# Leyla Gencer???



## Seattleoperafan (Mar 24, 2013)

I discovered her this week. I saw no other threads about her. I was impressed with her very much. To my ears her voice evokes Caballe's but with more emotional involvement. Am I the only person to hear this similarity? I have only heard her Anna Bolena, but she was quite wonderful. Of course the voice was not massive like Sutherland's but it wasn't needed for this role. Unlike Joan, she seemed to have a traditional soprano range . What are your opinions. She appeared to be very lovely, which is always an unexpected plus.


----------



## MAS (Apr 15, 2015)

Seattleoperafan said:


> I discovered her this week. I saw no other threads about her. I was impressed with her very much. To my ears her voice evokes Caballe's but with more emotional involvement. Am I the only person to hear this similarity? I have only heard her Anna Bolena, but she was quite wonderful. Of course the voice was not massive like Sutherland's but it wasn't needed for this role. Unlike Joan, she seemed to have a traditional soprano range . What are your opinions. She appeared to be very lovely, which is always an unexpected plus.


Leyla Gencer, also known as the Queen of the Pirates, due to her discography being heavily weighted with live recordings. She was competing with the world class sopranos Callas and Tebaldi in their heyday and later with the ones that followed, Caballe, Sutherland, Scotto, Freni, etc., never quite in the same class. The voice was serviceable, with a good timbre, with a lovely pianissimo, able to do coloratura not quite perfectly, but enough to pass.

She was able to imbue any part she sang with enough drama to satisfy the public. She was often in the second cast. Callas would open and do a run of 4-5 performances, _la Turca_ would do the later performances, same with Tebaldi or any other singer of note. Even Stella. She made a decent try at San Francisco Opera, and maybe Chicago, but I don't think she did the Met.

She is the guilty pleasure of many operaphiles, just like Magda Olivero. She was totally ignored by the major record companies (I think). The voice was not distinctive enough, or big enough, or pretty enough. Though I think she had better material than Scotto, for instance. Gencer had enough vocal weight to compete with Stella, Tucci, and the like, and enough intelligence to have a great career, but somehow never did. Oh, she did have a good career in Italy, but I think that was it.

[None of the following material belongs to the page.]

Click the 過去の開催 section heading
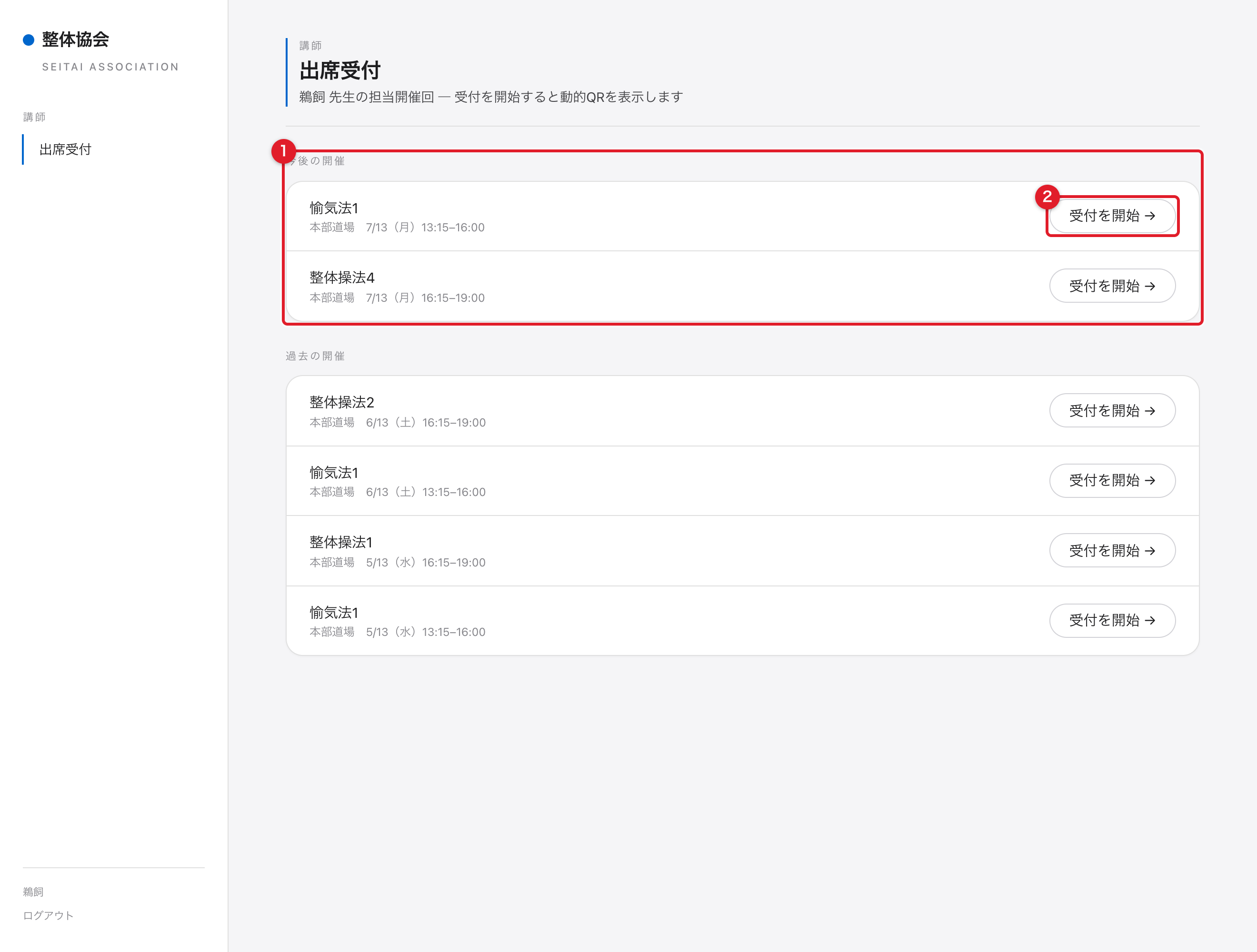The image size is (1257, 952). pos(315,356)
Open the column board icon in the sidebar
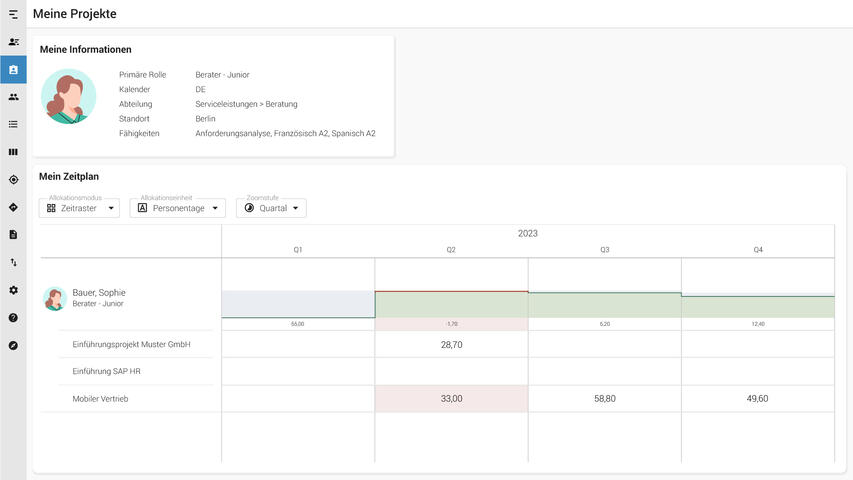The height and width of the screenshot is (480, 853). tap(13, 152)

She was a very good singer, but never a great one, though _she _thought she had the _fuoco sacro_. I never followed her career, but I think she had many fans, even at the Met and, certainly in standing room at the San Francisco Opera.

I never had any of her recordings, but her pirate recordings were very sought after in her day.

Oh, and Gencer was the first soprano to sing the Donizetti Queens: *Anna Bolena*, *Maria Stuarda*, and *Roberto Devereux*. Not necessarily in the same season, nor the same theater, or even on purpose. But the first (all in Italy). The Donizetti Queens weren't even a thing then.


----------



## BalalaikaBoy (Sep 25, 2014)

a good lyric voice with an upper extension that became artificially darkened over time (though still strangely satisfying to listen to)


----------



## Seattleoperafan (Mar 24, 2013)

MAS said:


> Leyla Gencer, also known as the Queen of the Pirates, due to her discography being heavily weighted with live recordings. She was competing with the world class sopranos Callas and Tebaldi in their heyday and later with the ones that followed, Caballe, Sutherland, Scotto, Freni, etc., never quite in the same class. The voice was serviceable, with a good timbre, with a lovely pianissimo, able to do coloratura not quite perfectly, but enough to pass.
> 
> She was able to imbue any part she sang with enough drama to satisfy the public. She was often in the second cast. Callas would open and do a run of 4-5 performances _la Turca_ would do the later performances, same with Tebaldi or any other singer of note. Even Stella. She made a decent try at San Francisco Opera, and maybe Chicago, but I don't think she did the Met.
> 
> ...


God, you write well!


----------



## The Conte (May 31, 2015)

I agree with MAS' excellent survey above. Unlike Olivero, Stella and Tucci I don't believe she ever made any studio recordings. I have listened to a few of her recordings and I would agree that she was cast B material. A poor man's Callas or Caballe just as Tucci was a poor man's Tebaldi. As to whether she was more emotionally involved than Caballe I think she sometimes was, but she was nowhere near as good as Caballe at her best. (Compare their Roberto Deveraux and Maria Stuarda recordings, Gencer was a better Anna Bolena, but it must be remembered that Caballe was ill when she performed it at La Scala.)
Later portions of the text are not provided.